_Page excerpt_
Frequently Asked Questions

What is Offset Printing?

Offset printing is brilliant for high-volume, high-end reproduction printing, producing vibrant colour, quality and clarity. It is great value for money for large quantities and the printer has the ability to run at speeds of 10,000 sheets or more per hour. So while the set-up process takes some time, offset gets large jobs printed quickly!

This type of printing uses metal plates, rubber blankets and rollers to transfer ink onto paper. Printing plates are loaded into the offset printer which accepts the ink. Ink is transferred from the plate to the rubber blanket and then onto the paper or substrate.

Working with the Pantone Colour System, offset prints both spot colours and CMYK.

What is Digital Printing?

Digital printing is fantastic for smaller volumes of print, or in a situation where a fast turnaround time is needed.

It also enables us to do variable printing to personalise your marketing campaigns for different target markets.

Digital presses don’t print spot colours, with the exception of spot gold and silver on the latest machines.

What is CMYK?

You won’t be in the printing world long before you hear the term CMYK – it’s the colour system used in printing to determine and produce the full range of colours we use.

If you magnified a full colour image and looked at it close up, you would see the image is made up of tiny dots – each consisting of different proportions of four colours (Cyan, Magenta, Yellow and Black ie CMYK).

Artwork needs to be set up in CMYK so that colours can be accurately matched and reproduced in the printed product.

What is RGB?

RGB stands for Red, Green and Blue. This is a colour system used on computer screens – when you are looking at your screen you are actually seeing tiny points of light called pixels in varying combinations of red, green and blue to produce the different colours you see.

The RGB colour spectrum is a lot wider than CMYK, thus printing an RGB image will produce a different colour result to the one that you see on screen. For the most part, graphic design software automatically converts RGB to CMYK, but for the ideal result, images should be set up in CMYK prior to print.

What are Spot Colours?

Spot colours are ready-mixed inks derived from the Pantone colour system, each with their own specific number, assigned by Pantone. Your company may have specific Pantone colours specified as part of your brand. The benefit of using spot colours is the assurance that the colour will print out exactly the same each time.

Does the number of colours used on my artwork matter?

For Digital Printing, all colours should be set up in CMYK and any other types of colour will automatically be converted too.

For Offset Printing, each colour within a print job requires its own plate. Meaning if you have an image or colours set up in CMYK – that will be four plates. Each spot colour also has its own plate, so the more spot colours you use, the more expensive your print job will be.

What is Resolution and Dots per Inch (DPI)?

Resolution and DPI are what determine image quality. Images (on screen or in print) are composed of tiny dots, and it is the number of dots per inch that determine the quality of the image. The more dots there are, the higher the resolution figure and the higher the image quality will be. Similarly, images that appear fuzzy when printed don’t have high a enough resolution and aren’t suitable for print.

The higher the resolution of an image, the bigger the file size. Online images are usually optimised at 72DPI so that images load quickly and without delays, but because this is a relatively low resolution, images printed from the internet will produce low quality results.

To print sharp, clear images, the file should be at a resolution of 300DPI or more. That being said, forcing a low resolution image DPI figures from 72 to 300 will not enhance the image.

Source records
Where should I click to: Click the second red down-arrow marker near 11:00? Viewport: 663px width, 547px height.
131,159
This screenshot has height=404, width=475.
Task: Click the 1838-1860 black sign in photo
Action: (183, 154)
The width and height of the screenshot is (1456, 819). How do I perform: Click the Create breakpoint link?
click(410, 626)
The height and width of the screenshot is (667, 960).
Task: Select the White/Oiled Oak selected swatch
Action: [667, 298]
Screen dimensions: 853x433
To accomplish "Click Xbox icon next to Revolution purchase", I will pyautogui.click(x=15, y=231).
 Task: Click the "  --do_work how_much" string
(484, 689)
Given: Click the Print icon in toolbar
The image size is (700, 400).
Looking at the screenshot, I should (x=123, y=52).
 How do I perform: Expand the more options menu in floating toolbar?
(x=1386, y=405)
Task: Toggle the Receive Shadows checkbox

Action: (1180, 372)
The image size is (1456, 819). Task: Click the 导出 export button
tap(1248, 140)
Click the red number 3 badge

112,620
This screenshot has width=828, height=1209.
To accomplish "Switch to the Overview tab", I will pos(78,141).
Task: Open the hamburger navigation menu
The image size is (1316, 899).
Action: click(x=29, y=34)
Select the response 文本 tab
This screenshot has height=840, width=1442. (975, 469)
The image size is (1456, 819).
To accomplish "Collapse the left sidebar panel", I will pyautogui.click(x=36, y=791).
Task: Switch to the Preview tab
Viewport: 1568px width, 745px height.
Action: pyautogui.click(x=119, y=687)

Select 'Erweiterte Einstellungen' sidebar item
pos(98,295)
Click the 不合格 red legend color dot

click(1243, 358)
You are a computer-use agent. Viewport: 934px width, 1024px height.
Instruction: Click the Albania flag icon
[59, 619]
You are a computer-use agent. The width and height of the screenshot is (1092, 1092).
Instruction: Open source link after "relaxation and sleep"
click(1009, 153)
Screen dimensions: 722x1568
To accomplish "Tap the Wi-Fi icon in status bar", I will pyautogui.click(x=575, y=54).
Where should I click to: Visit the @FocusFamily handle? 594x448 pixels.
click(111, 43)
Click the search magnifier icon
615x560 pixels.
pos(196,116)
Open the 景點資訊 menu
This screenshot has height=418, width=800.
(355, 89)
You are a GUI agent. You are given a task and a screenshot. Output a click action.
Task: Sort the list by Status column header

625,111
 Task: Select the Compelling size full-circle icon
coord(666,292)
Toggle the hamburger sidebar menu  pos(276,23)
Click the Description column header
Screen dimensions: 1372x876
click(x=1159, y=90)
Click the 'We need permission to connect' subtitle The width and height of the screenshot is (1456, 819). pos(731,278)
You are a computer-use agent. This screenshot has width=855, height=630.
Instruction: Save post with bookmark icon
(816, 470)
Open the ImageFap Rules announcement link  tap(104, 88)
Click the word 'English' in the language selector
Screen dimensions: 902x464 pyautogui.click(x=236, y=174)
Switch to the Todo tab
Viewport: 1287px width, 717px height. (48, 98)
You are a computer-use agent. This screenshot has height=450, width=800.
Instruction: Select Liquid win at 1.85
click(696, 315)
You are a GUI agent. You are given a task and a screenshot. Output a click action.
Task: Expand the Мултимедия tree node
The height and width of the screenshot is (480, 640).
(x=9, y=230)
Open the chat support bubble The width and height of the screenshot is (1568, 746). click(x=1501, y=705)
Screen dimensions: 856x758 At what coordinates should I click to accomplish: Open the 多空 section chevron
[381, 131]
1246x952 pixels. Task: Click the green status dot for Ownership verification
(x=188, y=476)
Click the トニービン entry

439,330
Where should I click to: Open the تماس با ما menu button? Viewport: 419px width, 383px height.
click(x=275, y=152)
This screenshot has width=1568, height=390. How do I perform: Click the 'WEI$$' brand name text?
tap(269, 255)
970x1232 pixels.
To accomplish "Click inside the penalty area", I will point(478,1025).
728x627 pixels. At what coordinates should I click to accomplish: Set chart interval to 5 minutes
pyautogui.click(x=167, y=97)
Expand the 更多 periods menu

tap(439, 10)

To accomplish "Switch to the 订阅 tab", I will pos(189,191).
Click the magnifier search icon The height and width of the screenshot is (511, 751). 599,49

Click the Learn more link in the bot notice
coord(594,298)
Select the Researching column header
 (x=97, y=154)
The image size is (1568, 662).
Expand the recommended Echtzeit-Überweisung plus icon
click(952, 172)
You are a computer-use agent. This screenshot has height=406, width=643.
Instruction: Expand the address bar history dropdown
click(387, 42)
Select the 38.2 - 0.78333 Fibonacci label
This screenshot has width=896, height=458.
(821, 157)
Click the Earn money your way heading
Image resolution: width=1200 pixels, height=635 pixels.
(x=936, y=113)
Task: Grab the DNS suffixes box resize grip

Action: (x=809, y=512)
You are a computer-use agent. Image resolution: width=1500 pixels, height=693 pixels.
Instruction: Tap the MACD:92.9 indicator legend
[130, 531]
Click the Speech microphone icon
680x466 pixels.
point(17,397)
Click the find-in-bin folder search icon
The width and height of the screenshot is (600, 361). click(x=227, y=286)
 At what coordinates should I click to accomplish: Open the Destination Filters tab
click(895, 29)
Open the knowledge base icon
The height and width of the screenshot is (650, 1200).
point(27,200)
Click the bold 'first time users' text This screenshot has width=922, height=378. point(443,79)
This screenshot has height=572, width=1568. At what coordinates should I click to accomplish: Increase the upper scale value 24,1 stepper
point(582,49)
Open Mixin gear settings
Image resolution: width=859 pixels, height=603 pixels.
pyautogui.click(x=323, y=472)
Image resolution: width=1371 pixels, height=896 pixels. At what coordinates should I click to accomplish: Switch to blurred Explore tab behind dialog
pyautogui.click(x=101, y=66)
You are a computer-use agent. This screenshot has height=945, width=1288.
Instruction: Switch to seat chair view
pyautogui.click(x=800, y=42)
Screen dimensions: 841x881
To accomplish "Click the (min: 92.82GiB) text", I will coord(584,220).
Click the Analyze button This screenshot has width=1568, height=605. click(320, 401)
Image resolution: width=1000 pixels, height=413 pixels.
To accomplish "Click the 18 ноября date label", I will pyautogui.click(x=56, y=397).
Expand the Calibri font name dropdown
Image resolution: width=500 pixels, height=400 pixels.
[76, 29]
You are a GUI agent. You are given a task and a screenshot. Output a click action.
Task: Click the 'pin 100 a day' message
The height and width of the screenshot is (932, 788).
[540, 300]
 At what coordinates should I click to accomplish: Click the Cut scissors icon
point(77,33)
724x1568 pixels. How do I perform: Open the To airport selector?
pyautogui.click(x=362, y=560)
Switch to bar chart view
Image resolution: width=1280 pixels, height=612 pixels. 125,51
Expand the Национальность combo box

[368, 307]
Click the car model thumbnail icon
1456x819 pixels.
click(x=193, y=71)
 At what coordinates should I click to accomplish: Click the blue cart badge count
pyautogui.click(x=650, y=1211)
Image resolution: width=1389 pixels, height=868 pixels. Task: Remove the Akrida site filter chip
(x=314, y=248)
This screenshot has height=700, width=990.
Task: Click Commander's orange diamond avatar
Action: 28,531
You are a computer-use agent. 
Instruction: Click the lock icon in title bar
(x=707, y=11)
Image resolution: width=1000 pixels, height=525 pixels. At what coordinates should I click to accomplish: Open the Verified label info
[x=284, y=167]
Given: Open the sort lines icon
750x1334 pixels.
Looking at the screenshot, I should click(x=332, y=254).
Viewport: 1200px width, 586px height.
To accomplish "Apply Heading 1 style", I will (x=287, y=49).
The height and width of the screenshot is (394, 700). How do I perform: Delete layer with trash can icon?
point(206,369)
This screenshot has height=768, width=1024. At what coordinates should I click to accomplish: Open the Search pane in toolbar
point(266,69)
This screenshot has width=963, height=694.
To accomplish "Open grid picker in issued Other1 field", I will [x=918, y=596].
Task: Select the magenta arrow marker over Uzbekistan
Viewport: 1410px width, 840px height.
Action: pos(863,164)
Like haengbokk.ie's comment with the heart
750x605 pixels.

_List of tasks_
a. According to the printing FAQ, what resolution should a file have in order to print sharp, clear images?
b. Convert the part of the source records that opens with the line containing "Task: Grab the DNS suffixes box resize grip" and closes with the line containing "Click the bold" into a JSON list of strings, one string per line, with blank lines omitted.

_Responses_
a. 300DPI or more.

b.
[
  "Task: Grab the DNS suffixes box resize grip",
  "Action: (x=809, y=512)",
  "You are a computer-use agent. Image resolution: width=1500 pixels, height=693 pixels.",
  "Instruction: Tap the MACD:92.9 indicator legend",
  "[130, 531]",
  "Click the Speech microphone icon",
  "680x466 pixels.",
  "point(17,397)",
  "Click the find-in-bin folder search icon",
  "The width and height of the screenshot is (600, 361). click(x=227, y=286)",
  " At what coordinates should I click to accomplish: Open the Destination Filters tab",
  "click(895, 29)",
  "Open the knowledge base icon",
  "The height and width of the screenshot is (650, 1200).",
  "point(27,200)",
  "Click the bold 'first time users' text This screenshot has width=922, height=378. point(443,79)"
]